The Fire Is Still Here

Day 71 – February 2, 2026

Today I realized something important.

Everything that happened last year did not extinguish the fire inside me. If anything, it clarified it. That feels worth saying slowly, because there is a difference between being burned and being erased, and I have spent enough time in the aftermath to know exactly which one happened.

I was burned and changed. Dragged through fear, grief, violation, survival, and all the ugly little administrative details that follow when your life gets split open by someone else’s cruelty.

But erased? Never.

There is a very particular kind of strength that develops when you survive something that should have broken you. And I don’t mean the loud kind. Not swagger. Not performance. Not that exhausting, filtered version of strength people love to parade around online like confidence is just a good angle and an inspirational caption.

I mean certainty.

The kind that settles into your bones after you’ve seen yourself in the worst light imaginable and realized you are still there. Still breathing. Still thinking. Still capable of telling the truth even when your body is begging you not to. Still capable of dragging your life forward when the foundation has cracked and everyone else is out here acting like “resilience” is a personality trait instead of hard labor.

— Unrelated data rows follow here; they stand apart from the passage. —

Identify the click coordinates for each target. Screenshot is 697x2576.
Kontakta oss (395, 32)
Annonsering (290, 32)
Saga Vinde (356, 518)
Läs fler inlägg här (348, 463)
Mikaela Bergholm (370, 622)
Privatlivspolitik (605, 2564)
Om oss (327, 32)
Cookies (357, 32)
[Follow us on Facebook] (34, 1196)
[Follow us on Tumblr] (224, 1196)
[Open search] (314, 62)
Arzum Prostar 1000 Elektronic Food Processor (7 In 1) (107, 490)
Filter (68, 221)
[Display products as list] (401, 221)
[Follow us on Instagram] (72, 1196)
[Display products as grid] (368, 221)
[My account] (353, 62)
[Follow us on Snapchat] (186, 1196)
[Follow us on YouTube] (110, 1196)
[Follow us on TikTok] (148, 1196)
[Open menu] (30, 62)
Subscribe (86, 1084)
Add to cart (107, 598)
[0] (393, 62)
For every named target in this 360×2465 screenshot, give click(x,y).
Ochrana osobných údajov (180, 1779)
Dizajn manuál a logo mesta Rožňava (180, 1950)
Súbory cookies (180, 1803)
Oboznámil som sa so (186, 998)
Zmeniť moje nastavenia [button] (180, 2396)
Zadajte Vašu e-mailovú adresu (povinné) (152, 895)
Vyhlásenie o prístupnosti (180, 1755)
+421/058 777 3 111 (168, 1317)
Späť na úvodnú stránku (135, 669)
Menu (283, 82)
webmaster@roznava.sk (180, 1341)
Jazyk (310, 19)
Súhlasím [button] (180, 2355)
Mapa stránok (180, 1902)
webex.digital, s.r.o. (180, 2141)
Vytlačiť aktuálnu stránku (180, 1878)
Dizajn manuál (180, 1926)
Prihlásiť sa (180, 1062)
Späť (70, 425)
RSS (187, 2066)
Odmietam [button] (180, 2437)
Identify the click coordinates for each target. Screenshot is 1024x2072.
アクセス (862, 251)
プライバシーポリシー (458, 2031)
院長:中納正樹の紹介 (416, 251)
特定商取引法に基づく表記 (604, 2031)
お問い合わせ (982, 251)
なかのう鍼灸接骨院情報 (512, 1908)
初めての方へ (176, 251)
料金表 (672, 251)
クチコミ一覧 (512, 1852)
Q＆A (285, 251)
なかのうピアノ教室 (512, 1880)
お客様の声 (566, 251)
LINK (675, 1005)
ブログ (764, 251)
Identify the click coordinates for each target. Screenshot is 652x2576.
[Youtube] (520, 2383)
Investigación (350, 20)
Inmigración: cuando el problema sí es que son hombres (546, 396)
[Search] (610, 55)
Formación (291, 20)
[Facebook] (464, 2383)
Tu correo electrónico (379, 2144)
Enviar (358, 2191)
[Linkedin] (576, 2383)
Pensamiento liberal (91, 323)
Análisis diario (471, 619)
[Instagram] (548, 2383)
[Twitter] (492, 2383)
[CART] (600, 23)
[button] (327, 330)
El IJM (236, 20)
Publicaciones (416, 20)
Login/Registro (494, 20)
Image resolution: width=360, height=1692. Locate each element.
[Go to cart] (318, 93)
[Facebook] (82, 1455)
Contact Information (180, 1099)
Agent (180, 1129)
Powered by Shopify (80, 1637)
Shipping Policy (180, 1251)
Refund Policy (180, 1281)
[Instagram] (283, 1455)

That kind of certainty changes you.

Because once you know what fear feels like, like really know it, you stop romanticizing smaller terrors. Once you know what it means to speak while shaking, to survive while unraveling, to keep rebuilding when no part of the process feels noble or cinematic, other things lose some of their power.

People’s opinions, for example. How funny that those ever mattered.

I think that’s part of what I felt today. Not “I am fearless now,” because let’s not embarrass ourselves with nonsense. Fear still exists. Trauma did not politely excuse itself just because I’ve become more interesting. But fear is no longer the only force in the room.

There is something else now. Something hotter. Something cleaner. Something less frantic and more deliberate.

Fire.

Not the wild kind that destroys just to prove it can. The controlled kind. The expensive kind. The kind that lights the room and changes the temperature without once needing to explain itself. That’s what survived.

The part of me that is curious and difficult and too alive to be reduced by what happened. The part that still wants things. Still notices beauty. Still notices absurdity. Still notices people, which may be my most deranged trait of all considering the educational year I just had.

But I do. And that matters.

Because if the fire is still here, then so am I. Not just in the technical sense. Not just in the “well, she’s still breathing and making coffee and taking the dog out” sense. I mean in the deeper sense. The real me.

The one who asks questions. The one who reads a room in five seconds and then smiles like she doesn’t already know. The one who can be soft without being stupid, warm without being available for harm, and sharp without apologizing for the edge.

That woman is still here. Maybe more fully here now than she has ever been.

Roger spent most of the evening sleeping beside me like a snoring guardian with no concept of irony and complete faith in tomorrow. His confidence in the future remains absolute. Honestly? I’m beginning to understand the appeal.

Because if I can survive last year and still feel this fire in me, this intelligence, this nerve, this appetite for truth and life and whatever comes next. Then maybe the story is not “look what happened to her.” Maybe it’s “look what survived.” That feels more accurate. And much more interesting.

Chaos in one hand. Grace in the other.

And the fire inside me still very much alive, still beautifully inconvenient, and still entirely too bright to mistake for ruin.